*** EXERCISE DATA ***
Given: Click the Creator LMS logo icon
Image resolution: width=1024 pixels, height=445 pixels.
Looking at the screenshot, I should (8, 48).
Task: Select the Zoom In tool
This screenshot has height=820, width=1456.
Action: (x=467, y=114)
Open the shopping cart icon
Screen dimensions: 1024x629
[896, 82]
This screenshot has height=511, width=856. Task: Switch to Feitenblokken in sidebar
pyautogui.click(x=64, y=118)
*** End of EXERCISE DATA ***
*** EXERCISE DATA ***
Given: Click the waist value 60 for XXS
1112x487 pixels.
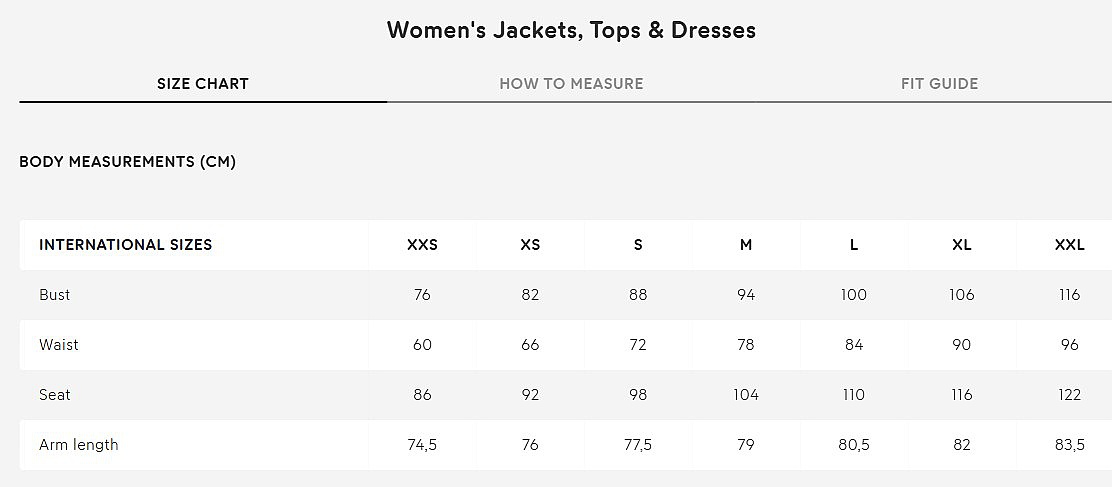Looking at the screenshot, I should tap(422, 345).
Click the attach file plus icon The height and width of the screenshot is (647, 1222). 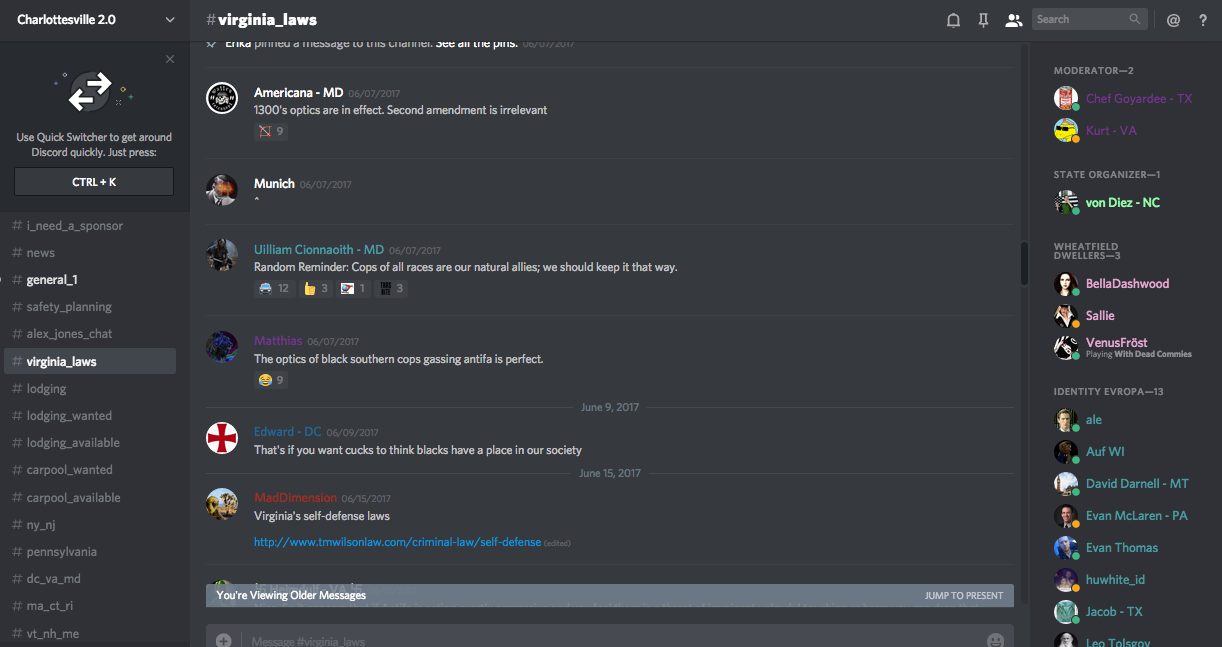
*** End of EXERCISE DATA ***
## WHAT IS REQUIRED
Tell how many lines in the data hold the string "Given", giving the number by itself.

## RESPONSE BELOW
2